§ TEXT TO READ:
# 31.6 Solve the initial value problem

#### karush

##### Well-known member
$\tiny{31.6}$
Solve the initial value problem

$Y'=\left|\begin{array}{rr}2 & 1 \\-1 & 2 \end{array}\right|Y +\left|\begin{array}{rr}e^x \\0 \end{array}\right|, \quad Y(0)=\left|\begin{array}{rr} 1 \\1 \end{array}\right|$
ok so we have the form $y'=AY+G$
rewrite as
$$\displaystyle \left|\begin{array}{rr}y_1^\prime \\y_2^\prime \end{array}\right| =\left|\begin{array}{rr}2 & 1 \\-1 & 2 \end{array}\right| \left|\begin{array}{rr}y_1 \\y_2\end{array}\right| +\left|\begin{array}{rr}e^x \\0 \end{array}\right|$$
ok so the next thing to do is find eigenvalues of A so
$\left| \begin{array}{cc} -\lambda+2&1\\-1&-\lambda+2\end{array} \right| =\left(-\lambda+2\right)^{2}+1$
so roots are
$\lambda_{1}=2 + i, \qquad \lambda_{2}=2 - i$

so far ???? hopefully

#### HallsofIvy

##### Well-known member
MHB Math Helper
Yes, that is correct. Now, having found the eigenvalues, you need to find the corresponding eigenvectors.

§ REQUIRED WORK:
1. From the initial value problem thread, output the stretch from "#### HallsofIvy" through "the corresponding eigenvectors.".
2. In the initial value problem thread, what does HallsofIvy say must be done after finding the eigenvalues?
3. Resume the initial value problem thread after its last sentence.
The items that come next are drawn from a separate source.

§ DATA SUPPLIED:
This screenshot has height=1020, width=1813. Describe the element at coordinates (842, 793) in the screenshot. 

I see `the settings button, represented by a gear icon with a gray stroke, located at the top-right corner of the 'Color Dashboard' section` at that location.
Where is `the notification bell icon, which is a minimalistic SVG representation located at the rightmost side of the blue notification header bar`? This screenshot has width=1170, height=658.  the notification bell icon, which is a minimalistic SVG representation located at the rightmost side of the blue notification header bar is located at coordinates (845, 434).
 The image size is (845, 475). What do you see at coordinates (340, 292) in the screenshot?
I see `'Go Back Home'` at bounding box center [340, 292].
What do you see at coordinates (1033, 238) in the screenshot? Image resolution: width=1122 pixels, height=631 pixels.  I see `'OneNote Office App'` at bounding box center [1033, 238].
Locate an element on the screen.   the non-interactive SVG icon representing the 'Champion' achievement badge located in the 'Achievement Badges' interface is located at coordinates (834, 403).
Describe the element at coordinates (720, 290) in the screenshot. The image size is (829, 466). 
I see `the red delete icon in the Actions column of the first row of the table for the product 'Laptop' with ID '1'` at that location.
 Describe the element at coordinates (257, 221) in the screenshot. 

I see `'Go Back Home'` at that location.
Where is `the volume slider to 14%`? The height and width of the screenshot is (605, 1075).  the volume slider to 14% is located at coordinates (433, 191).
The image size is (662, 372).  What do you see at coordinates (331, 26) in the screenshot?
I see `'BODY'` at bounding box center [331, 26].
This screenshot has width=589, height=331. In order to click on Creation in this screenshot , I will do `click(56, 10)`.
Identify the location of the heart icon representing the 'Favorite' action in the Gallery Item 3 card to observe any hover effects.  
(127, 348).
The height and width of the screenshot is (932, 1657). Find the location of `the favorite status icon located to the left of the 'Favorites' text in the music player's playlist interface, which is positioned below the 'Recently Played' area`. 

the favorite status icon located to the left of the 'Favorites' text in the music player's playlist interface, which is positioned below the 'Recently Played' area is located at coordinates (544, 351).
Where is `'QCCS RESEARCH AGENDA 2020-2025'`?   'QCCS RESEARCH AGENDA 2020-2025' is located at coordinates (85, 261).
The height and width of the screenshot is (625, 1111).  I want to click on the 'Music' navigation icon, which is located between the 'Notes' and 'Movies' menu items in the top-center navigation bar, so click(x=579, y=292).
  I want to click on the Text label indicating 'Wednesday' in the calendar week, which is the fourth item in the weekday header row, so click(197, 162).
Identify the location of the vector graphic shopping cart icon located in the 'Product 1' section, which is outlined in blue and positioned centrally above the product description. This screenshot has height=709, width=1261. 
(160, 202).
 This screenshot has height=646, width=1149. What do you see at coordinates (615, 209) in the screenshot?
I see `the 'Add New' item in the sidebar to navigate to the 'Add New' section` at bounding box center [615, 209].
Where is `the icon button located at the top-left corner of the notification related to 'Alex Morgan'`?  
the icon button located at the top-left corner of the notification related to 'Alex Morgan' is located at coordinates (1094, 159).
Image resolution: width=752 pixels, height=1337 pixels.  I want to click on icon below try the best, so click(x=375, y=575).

§ ANSWERS FOR THE EXERCISE:
1.
#### HallsofIvy

##### Well-known member
MHB Math Helper
Yes, that is correct. Now, having found the eigenvalues, you need to find the corresponding eigenvectors.

2. Find the corresponding eigenvectors.

3.
Let's look at solving this with a slightly different method. The matrix equation is equivalent to the pair of equations $$y_1'= 2y_1+ y_2+ e^x$$ and $$y_2'= -y_1+ 2y_2$$. Differentiate the first equation again to get $$y_1''= 2y_1'+ y_2'+ e^x$$. Replace that $$y_2'$$ by $$-y_1+ 2y_2$$ from the second equation: $$y_1''= 2y_1'- y_1+ 2y_2+ e^x$$. From the first equation, $$y_2= y_1'- 2y_1- e^x$$ so $$y_1''= 2y_1'- y_1+ 2(y_1'- 2y_1- e^x)+ e^x$$ or $$y_1''- 4y_1'+ 5y_1= - e^x$$. The associated homogeneous equation is
y_1''- 4y_1'+ 5y_1= 0 which has characteristic equation $$r^2- 4r+ 5= 0$$. By the quadratic formula, that has roots $$\frac{4\pm\sqrt{16- 20}}{2}= 2\pm i$$ just as you say.

That tells us that the general solution to the associated homogeneous equation is $$y_1(x)= e^{2x}(C_1cos(x)+ C_2sin(x))$$. We look for a solution to the entire equation of the form $$y_1(x)= Ae^x$$. Then $$y'(x)= y''(x)= Ae^x$$ and the equation becomes $$Ae^x- 4Ae^x+ 5Ae^x= 2Ae^x= -e^x$$ so $$A= -\frac{1}{2}. We have [tex]y_1(x)= e^{2x}(C_1cos(x)+ C_2sin(x))- \frac{1}{2}e^x$$.

Solve for $$y_2(x)$$ from $$y_2= y_1'- 2y_1- e^x$$.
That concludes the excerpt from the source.